Making More Time: How To Buy An Extra 2 Hours This Week
“Time is the only capital that any human being has,” said Thomas Edison, “and the only thing they can’t afford to lose.” It’s our most precious commodity but, no matter your status, privilege, or account balance, time is something we all want more of, but just can’t get.
Especially as a business leader, time can feel like it’s working against us. Like there’s never enough of it in the day to accomplish what we want. It’s easy to let responsibilities and obligations snowball out of control and to become buried under an insurmountable to-do list. But no matter how long your list, there’s only 24 hours in a day to get it all done.
Here’s the good news: I know a simple way to make more time for yourself.
How to dig yourself out of the hole
From underneath that mountain of tasks that are on your plate, it’s hard to see the way out. To reclaim your time, you need to take some radical action!
Write down and categorize everything you do in a week
For a busy leader, it might feel crazy to spend precious time looking at what you should be doing, instead of just getting out there and doing it. But for this one week, that’s exactly the radical action you must take.
Do an inventory of everything that’s on your to-do list, and all the little things you do that don’t even make it on the list. Seriously, write it all down–from walking the dog to major project deliverables.
Now, take a look at your list and mark all the low-skill tasks. Awesome, these are the cheapest and easiest to move off of your plate.
Next, find and mark your lowest-impact tasks. To help identify these, consider what would happen this week if you just didn’t do them…or what would happen if you never did again?
For example, if you don’t look at your email for a day, the world won’t come crashing down around you. Same goes for tasks like going to the bank or post office; doing expense reports; and checking spelling, grammar, or formatting.
However, anything customer-facing should not be on your low-skill or low-impact list.
Identify alternative ways to accomplish low-impact and low-skill tasks
If you’ve been honest with yourself (have you?), then you now have a healthy list of tasks that are either low-impact, low-skill, or both.
Your next radical action for the week is cutting these time-sucking tasks out of your life for good. You don’t have to cut all of them out permanently, start by choosing three of each.
There are multiple ways to get these tasks done without sacrificing your time. For each of the six tasks you choose, decide which alternative way you’re going to implement:
Delegate to existing employees
Just not doing it at all
Resetting expectations for those who you owe something to
Congratulations, you have now made two extra hours for yourself this week–and every week!
But we can do even better: Reprioritize
Now that you have more time and a shorter to-do list, you’ll be able to gain a better perspective, too.
Chances are, for much of what you’re doing, you haven’t considered why or how you’re doing it for a long time–or maybe even ever. Look at everything that you and your team are doing to assess if it’s aligned with your goals.
Speak to your people
To get insights on how tasks align with goals, don’t just speak with managers, talk with the people who are actually executing. Then, depending on how big your organization is, ask for an inventory from their managers of how much time is spent on each activity.

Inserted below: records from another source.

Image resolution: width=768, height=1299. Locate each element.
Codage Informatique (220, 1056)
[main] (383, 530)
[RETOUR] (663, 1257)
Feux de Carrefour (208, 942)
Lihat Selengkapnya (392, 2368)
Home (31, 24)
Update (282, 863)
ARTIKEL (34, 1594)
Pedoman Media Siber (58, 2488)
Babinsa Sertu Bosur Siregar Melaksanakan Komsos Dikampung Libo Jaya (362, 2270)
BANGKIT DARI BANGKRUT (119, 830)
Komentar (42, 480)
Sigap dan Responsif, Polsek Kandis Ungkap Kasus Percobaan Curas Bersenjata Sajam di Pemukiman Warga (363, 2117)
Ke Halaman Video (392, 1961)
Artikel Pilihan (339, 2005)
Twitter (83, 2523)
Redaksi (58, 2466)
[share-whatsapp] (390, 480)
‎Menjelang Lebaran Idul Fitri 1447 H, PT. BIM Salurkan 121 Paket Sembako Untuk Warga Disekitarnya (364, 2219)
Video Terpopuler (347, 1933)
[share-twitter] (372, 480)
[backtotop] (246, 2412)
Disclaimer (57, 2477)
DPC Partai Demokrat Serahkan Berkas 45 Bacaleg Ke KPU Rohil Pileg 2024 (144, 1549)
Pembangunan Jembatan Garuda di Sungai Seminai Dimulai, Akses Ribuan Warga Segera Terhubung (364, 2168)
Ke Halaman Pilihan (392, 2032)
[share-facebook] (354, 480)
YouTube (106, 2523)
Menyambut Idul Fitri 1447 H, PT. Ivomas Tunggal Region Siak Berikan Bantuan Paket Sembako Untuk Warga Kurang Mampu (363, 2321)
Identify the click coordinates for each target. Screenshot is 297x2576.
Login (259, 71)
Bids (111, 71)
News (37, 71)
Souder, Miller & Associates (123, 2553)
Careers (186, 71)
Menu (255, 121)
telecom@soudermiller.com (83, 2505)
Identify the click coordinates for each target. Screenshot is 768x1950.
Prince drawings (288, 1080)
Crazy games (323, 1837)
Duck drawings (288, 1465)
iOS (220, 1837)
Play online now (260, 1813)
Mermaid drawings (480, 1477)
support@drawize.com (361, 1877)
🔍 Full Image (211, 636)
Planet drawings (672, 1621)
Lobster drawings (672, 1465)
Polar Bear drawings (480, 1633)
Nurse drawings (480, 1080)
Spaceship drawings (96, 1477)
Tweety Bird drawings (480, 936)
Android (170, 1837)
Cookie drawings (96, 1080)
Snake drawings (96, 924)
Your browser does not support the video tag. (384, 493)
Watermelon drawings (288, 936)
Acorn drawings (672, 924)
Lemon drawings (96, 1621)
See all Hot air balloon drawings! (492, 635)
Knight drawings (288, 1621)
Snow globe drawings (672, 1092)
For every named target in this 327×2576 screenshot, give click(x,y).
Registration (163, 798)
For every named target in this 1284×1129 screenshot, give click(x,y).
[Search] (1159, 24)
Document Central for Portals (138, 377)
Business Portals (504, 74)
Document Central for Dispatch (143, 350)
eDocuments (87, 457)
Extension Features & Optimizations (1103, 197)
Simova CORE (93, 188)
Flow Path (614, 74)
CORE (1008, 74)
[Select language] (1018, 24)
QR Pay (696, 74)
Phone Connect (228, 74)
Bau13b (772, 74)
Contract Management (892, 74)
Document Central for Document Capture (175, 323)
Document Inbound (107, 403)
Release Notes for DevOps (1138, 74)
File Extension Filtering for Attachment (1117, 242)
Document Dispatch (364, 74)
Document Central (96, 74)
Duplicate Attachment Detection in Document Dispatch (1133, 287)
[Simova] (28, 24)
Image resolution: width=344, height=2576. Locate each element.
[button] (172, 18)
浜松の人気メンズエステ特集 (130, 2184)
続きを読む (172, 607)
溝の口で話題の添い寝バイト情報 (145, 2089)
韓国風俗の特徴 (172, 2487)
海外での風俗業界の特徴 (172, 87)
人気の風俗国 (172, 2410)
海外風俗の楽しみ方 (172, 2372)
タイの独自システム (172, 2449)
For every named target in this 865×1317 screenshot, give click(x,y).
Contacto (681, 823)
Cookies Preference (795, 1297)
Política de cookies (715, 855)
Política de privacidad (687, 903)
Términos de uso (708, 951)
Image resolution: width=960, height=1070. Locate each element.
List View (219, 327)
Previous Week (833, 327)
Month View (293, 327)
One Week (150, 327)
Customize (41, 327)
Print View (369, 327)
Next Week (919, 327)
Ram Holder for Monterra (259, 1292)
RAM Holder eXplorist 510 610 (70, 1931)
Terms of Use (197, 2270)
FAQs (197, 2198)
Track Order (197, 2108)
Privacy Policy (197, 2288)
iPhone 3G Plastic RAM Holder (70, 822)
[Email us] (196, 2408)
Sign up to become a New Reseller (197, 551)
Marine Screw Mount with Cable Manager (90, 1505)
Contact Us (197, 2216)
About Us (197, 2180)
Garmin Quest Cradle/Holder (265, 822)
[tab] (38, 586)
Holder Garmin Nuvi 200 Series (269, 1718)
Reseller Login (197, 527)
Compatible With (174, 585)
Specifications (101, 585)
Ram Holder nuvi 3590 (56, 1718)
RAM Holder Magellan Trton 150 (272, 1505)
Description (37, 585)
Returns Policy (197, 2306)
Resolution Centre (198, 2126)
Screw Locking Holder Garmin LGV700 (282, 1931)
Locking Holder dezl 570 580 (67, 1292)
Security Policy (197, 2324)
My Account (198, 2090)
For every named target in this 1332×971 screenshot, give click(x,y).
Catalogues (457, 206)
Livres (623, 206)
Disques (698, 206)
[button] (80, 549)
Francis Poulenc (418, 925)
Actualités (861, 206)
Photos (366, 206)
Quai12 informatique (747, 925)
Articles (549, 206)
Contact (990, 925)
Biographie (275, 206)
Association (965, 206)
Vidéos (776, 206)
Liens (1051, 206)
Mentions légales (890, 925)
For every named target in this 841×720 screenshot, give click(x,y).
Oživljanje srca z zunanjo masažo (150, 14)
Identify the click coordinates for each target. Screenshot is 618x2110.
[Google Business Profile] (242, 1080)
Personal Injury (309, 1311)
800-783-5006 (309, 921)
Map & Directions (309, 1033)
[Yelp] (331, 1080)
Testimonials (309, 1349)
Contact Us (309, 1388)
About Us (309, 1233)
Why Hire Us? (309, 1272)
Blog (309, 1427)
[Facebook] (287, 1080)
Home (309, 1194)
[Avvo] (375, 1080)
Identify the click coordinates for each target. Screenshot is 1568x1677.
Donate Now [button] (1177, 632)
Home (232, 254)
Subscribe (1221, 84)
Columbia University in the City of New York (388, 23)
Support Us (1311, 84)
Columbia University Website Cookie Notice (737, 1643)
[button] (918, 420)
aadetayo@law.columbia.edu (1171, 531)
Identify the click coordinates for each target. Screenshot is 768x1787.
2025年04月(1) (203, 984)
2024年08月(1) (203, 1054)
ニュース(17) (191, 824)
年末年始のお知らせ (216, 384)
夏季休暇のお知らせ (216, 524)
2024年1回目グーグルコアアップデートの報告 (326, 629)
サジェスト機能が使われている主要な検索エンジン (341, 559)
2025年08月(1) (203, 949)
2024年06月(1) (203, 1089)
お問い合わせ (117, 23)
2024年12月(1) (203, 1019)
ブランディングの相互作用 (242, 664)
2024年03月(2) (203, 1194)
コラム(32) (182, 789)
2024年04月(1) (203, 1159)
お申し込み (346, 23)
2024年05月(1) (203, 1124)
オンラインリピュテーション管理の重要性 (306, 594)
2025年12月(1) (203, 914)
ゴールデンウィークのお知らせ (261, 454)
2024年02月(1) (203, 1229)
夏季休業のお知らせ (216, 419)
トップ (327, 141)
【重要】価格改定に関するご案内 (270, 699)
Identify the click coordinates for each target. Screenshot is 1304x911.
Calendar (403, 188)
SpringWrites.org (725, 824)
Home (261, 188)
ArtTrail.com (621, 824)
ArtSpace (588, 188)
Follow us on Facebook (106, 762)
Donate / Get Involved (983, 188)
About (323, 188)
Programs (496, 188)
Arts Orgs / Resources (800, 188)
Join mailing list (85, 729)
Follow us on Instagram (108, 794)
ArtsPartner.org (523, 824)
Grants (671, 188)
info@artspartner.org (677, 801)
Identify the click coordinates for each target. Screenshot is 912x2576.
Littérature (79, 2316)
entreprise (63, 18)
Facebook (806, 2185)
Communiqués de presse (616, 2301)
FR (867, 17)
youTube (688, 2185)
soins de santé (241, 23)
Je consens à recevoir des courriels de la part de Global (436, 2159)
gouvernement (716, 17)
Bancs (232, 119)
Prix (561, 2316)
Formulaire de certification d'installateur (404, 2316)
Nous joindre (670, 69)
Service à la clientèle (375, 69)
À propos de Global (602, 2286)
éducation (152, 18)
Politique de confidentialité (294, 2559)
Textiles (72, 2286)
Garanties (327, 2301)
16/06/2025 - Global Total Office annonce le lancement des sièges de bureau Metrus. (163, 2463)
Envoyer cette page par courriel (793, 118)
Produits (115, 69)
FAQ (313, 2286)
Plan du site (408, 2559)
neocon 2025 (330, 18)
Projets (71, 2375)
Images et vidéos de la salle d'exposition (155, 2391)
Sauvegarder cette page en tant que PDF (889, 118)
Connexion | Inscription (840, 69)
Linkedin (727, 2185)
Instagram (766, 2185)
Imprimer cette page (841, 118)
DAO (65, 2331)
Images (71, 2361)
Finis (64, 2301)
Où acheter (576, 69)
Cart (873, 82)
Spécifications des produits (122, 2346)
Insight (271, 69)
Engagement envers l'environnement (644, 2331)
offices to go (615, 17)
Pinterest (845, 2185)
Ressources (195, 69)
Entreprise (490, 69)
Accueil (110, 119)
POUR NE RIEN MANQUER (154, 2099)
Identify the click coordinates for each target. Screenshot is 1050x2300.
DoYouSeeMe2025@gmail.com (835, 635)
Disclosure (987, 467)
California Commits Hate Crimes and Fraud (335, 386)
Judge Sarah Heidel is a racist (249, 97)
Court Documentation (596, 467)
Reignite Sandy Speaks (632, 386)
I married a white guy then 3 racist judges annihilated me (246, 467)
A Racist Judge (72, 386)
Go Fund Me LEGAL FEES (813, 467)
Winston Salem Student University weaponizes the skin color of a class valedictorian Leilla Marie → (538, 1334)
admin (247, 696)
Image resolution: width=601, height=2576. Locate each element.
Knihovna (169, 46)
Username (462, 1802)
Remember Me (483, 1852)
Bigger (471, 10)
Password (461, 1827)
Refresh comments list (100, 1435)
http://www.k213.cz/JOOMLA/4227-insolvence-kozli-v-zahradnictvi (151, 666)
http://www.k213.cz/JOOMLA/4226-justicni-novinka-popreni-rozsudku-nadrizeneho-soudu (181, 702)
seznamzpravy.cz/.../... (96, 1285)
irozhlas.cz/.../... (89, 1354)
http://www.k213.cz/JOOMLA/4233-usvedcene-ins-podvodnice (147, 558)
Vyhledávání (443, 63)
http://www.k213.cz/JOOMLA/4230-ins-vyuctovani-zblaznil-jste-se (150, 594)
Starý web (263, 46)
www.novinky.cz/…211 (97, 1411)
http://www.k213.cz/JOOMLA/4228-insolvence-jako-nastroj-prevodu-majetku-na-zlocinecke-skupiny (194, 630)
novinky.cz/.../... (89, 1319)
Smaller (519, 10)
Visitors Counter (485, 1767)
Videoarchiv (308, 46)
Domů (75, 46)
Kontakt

Download a copy of this Time Stock Take Template to track and assess the time being spent and its alignment with your goals.
Make a permanent change
Use the Stop, Start, Continue exercise (explained here) as a framework for decisions. Consider how each activity you documented relates back to the results you’re trying to achieve. If an activity doesn’t fit your goals, consider if it really needs to be done. You’ll likely be shocked by how much time is being spent on tasks in every department that don’t actually need to be done.
Stay on track
Freeing up two hours is awesome. But to make sure you don’t end up spinning your wheels again, you need to maintain focus.
Stick to an ongoing process that protects your most precious commodity: Time. Go through the process outlined above at least quarterly. Keep your team on track by holding a weekly team meeting using this process, which includes an action register of what’s changing and the activities that are in progress.
Improving time management and productivity is like leading a healthy lifestyle; you either do it now or you say you’re going to do it tomorrow and never do it. Do it now.
Like Edison says, you can’t afford to lose any more time.